This film begins in the wilderness as a violent wolf pack face off with a young feral child. The child is rescued and introduced back to civilisation. The town builds itself as the boy encounters it for the first time as shapes come together to form houses, roads and people which communicates the idea that a town can be an alien envioronment to one first encountering it perfectly. Although he is washed and clothed he struggles to adjust, reverting to his animalistic nature to defend himself from his new unnatural surroundings. The muted colours and flat silhouettes fit the tone of this short very well.

Scroogin on a Greg
Will Anderson – UK

A welcome relief from what had been a rather dramatic opening few films, Will Andersons shorts never fail to amuse. It is the frantic and snappy dialogue that carries this extremely short film about a pigeon forcing another to smoke. Short, hilarious and addictive.

Astigmatismo
Nicolai Troshinsky – Spain

As this film focuses on a child loosing his glasses it seems only fair that the film should be disorientating and the style as well as the imagery is as confused as the poor child. The music is excellently placed in this short that explored a bizarre and blurry world.

Futon
Yoriko Mizushiri – Japan

Set in a pastel dreamy world, nothing is quite solid as shapes slowly blend an morph, this was perfectly set against its plodding soundtrack and didn’t overstay its welcome.

Black
Walter Hoyos – Argentina

The technique used to create this film fits the tone perfectly as we take a whistlestop tour through all the clichés of film noir.
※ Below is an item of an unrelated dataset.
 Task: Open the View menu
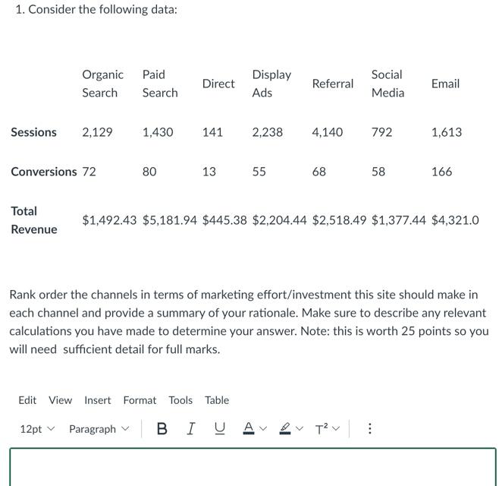pos(61,400)
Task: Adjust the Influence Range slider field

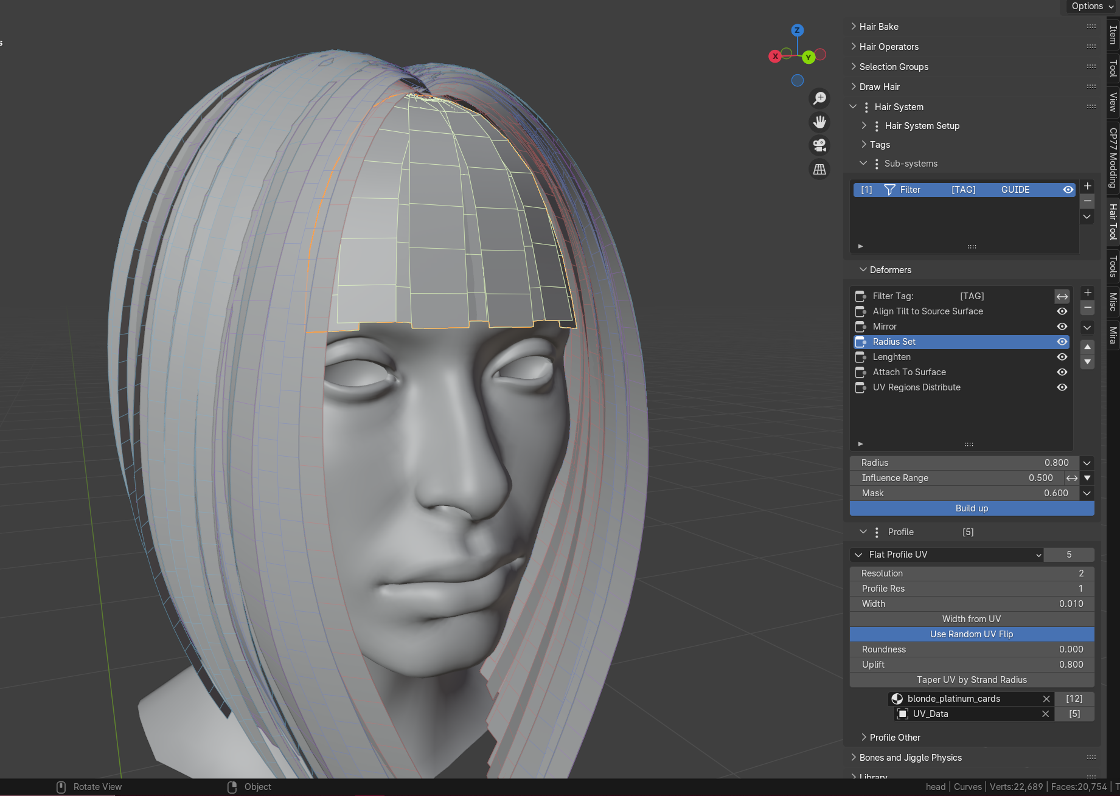Action: [x=956, y=478]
Detectives, dames, double deals and corruption coming right from the top populate this tongue in cheek take on the genre.

Railway Watchman
Piotr Szcepanowicz – Poland

You can’t help but feel sorry for this chap, all alone in his stationbox, but the pace and the animation make it hard to decifer wether or not he is actually happy with his life or wether he would actually have preferred to ride off into the sunset with the pretty girl who tries to get his attention.

Wind of Share
Pierre Mousquet, Jerome Cauwe – Belgium/France

A tough nut strolls into a filthy town and unleashes justice just for the sake of it. Bright, ballsy and full of hilarious action, larger than life characters and NSFW chuckles.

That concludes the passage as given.